吉田恵里香の脚本は「生きづらい人の声をドラマで代弁」
――いまも身近に起こっているエピソードが「虎に翼」には詰まっています。
本当に脚本家さん、上手よね。吉田恵里香さん、すごいわねぇ。メッセージ、社会性、政治性、現代性、それらとエンタメが両立してるでしょう、「虎に翼」は。

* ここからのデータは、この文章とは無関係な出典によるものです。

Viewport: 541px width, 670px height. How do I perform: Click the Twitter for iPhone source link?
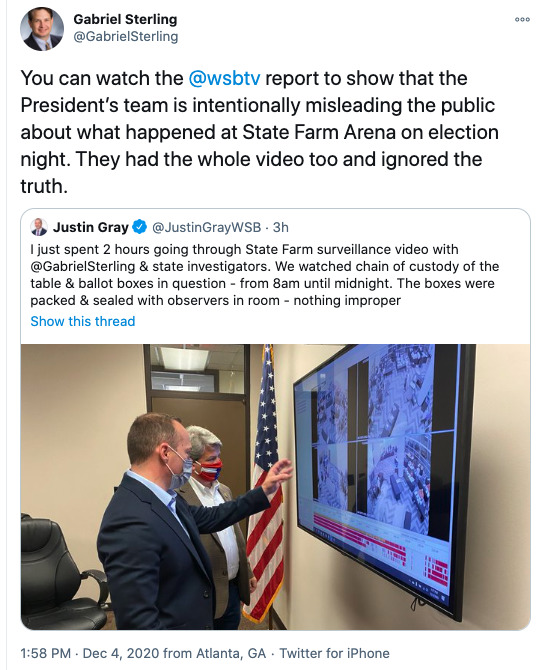point(334,653)
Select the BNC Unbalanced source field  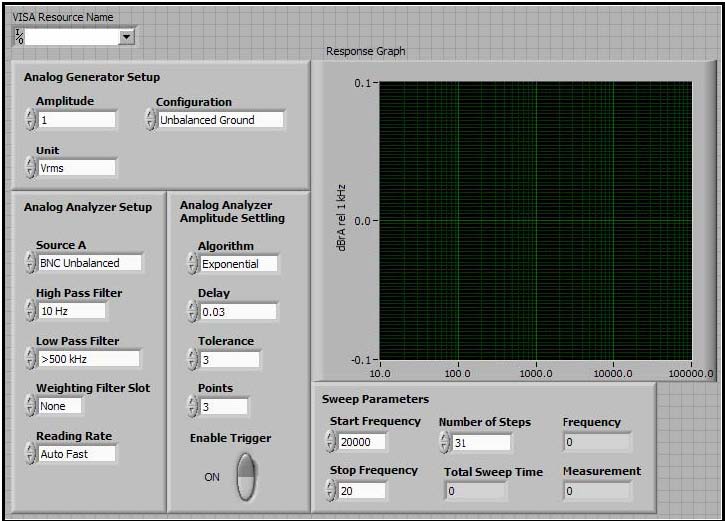(90, 263)
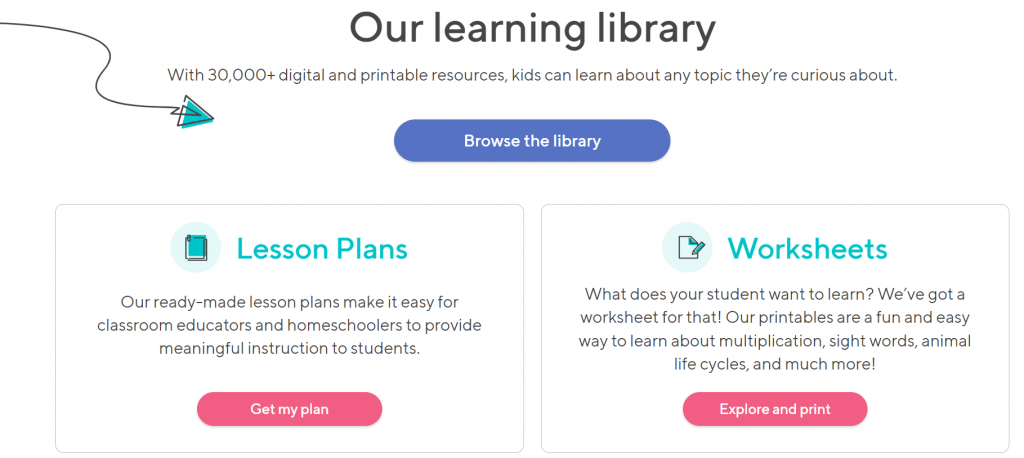Click the Our learning library title
This screenshot has width=1024, height=458.
[x=532, y=29]
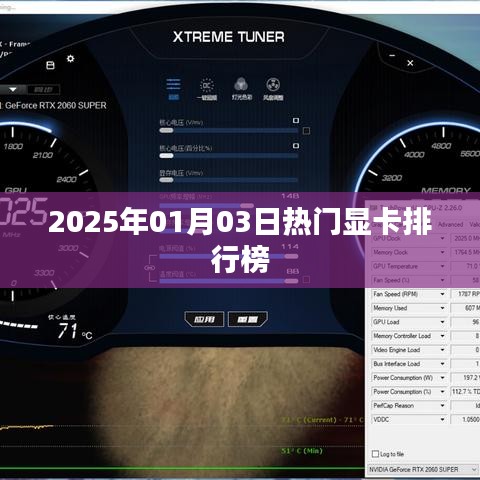Toggle checkbox beside temperature target slider

[x=306, y=280]
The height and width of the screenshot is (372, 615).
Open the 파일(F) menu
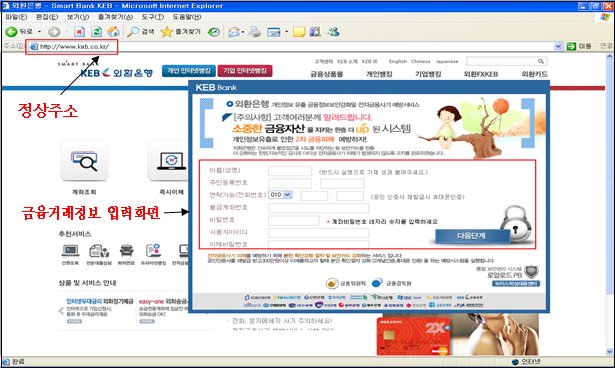coord(16,17)
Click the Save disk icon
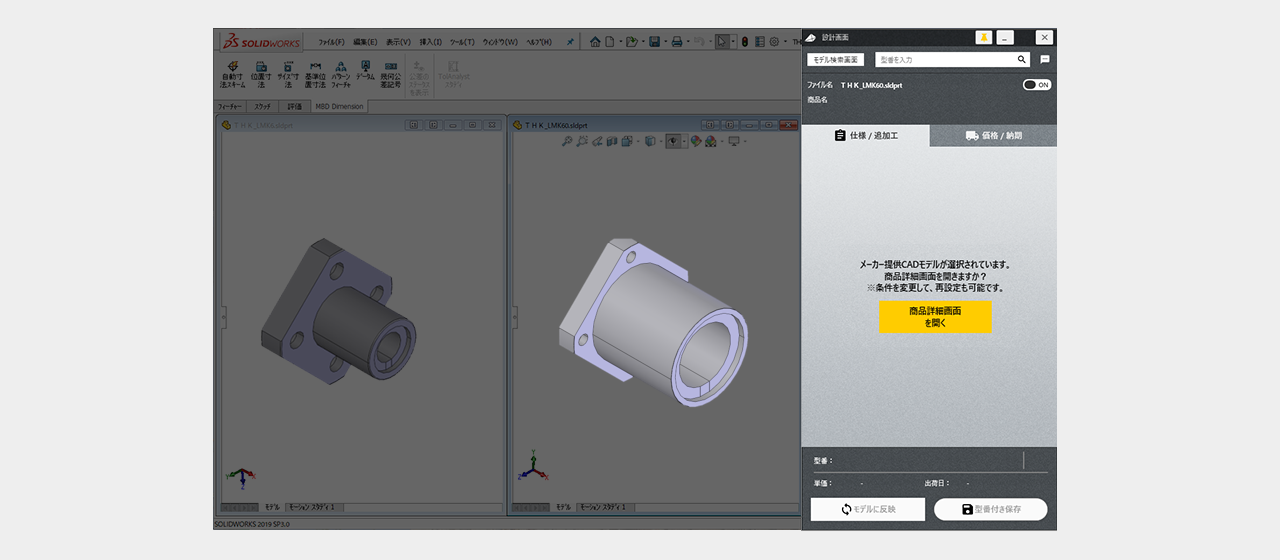This screenshot has width=1280, height=560. [x=653, y=42]
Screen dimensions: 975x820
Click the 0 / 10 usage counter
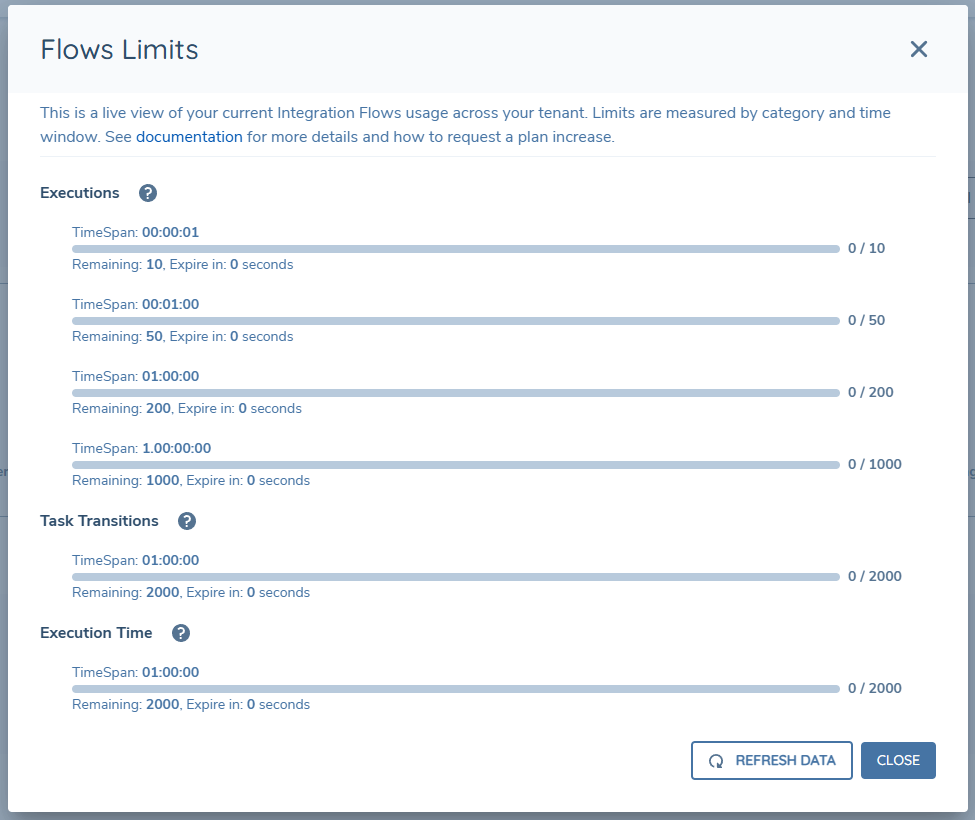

それでうれしくなっちゃって、こないだ「やっと日本にも韓国ドラマみたいな面白いのが出てきた!」なんて言っちゃったら、その場にいた人に「福島さん、それは違いますよ。日本のドラマだって昔は『白い巨塔』とか名作ぞろいで、すごかったんですよ!」って叱られちゃったんです(笑)。
――韓国ドラマ、どんなものをご覧になるんですか?
王朝ものはだいたい全部見てますね。例えば、昼間に国会でどんなに論戦があって疲れて帰っても、家で「イ・サン」(2007年)を観ていたら、まあ宮廷みたいに毒殺まではされないんだから、よし、がんばろう! って元気が出てくるんですよ。あははは。

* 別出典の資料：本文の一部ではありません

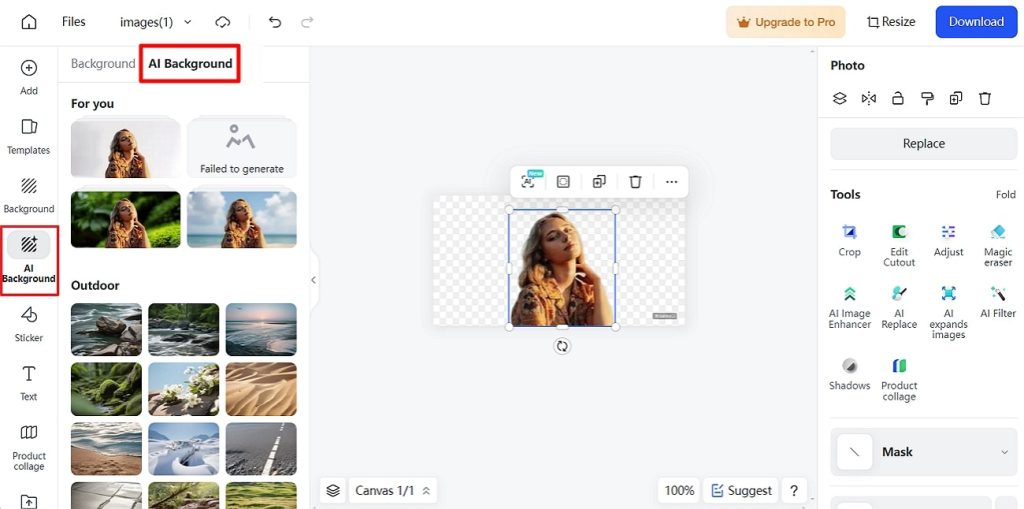Viewport: 1024px width, 509px height.
Task: Click the delete icon in floating toolbar
Action: click(x=635, y=182)
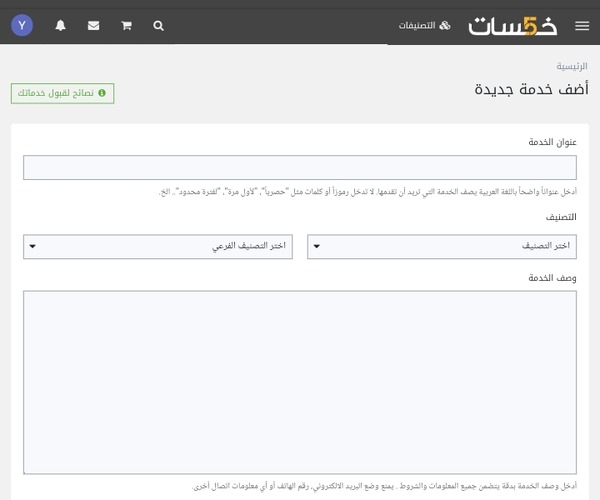Click the arrow on the main category dropdown
This screenshot has width=600, height=500.
click(317, 246)
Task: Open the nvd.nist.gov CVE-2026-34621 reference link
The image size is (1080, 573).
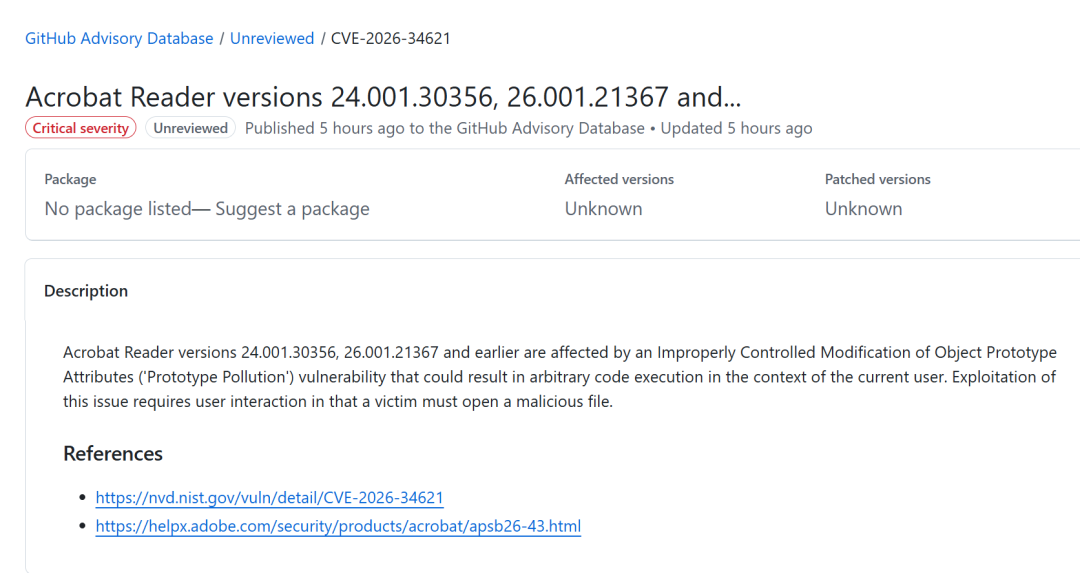Action: pyautogui.click(x=269, y=498)
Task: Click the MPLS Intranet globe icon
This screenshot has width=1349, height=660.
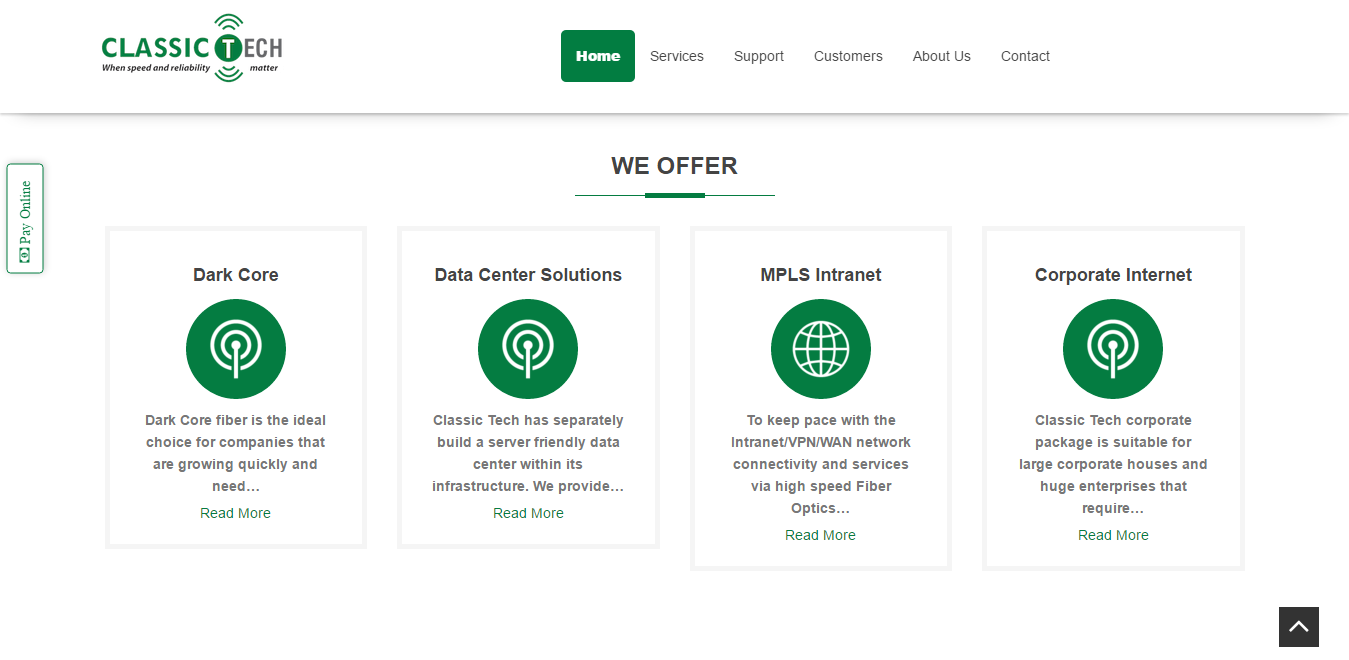Action: [820, 349]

「マイ・ディア・ミスター 私のおじさん」(2018年)なんかもよかったですよ。人を想う心が丁寧に描かれていて――。だからこそ主人公を演じたイ・ソンギュンさんが、「パラサイト 半地下の家族」(2019年)で名声を手にしながら自死されて、本当に残念で……。

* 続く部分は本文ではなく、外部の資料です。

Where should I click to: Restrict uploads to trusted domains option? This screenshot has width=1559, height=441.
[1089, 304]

それからNetflixのドラマ「ウ・ヨンウ弁護士は天才肌」(2022年)なんかはASDの生きづらさを描いていますよね。特性のある人がどう社会で生きるか、輝くか。いま社会で問題になっていること、歴史や弾圧、それらとエンターテインメントを両立させている。
モデルとなった三淵嘉子は、地獄の中をつき進んだ人
――たしかに韓国ドラマには、見た後に考えさせられるような社会性のある作品が多いですね。
そういった韓国ドラマに感じていた目配り、社会性がね、「虎に翼」にはすべて詰めこまれてる! なによりテンポがいい。このテンポ感も、久しく日本のドラマから失われていたんじゃないですか? だからこの朝ドラから、いろんなことが変わっていくかもしれませんよね。
毎週毎週、緩急をつけてね。笑わせて、涙させて。序盤の女子部のシスターフッドも、寅子の新婚生活も、もうちょっと観たかったな、なんて思ったけれど、どんどん先に進んでいく。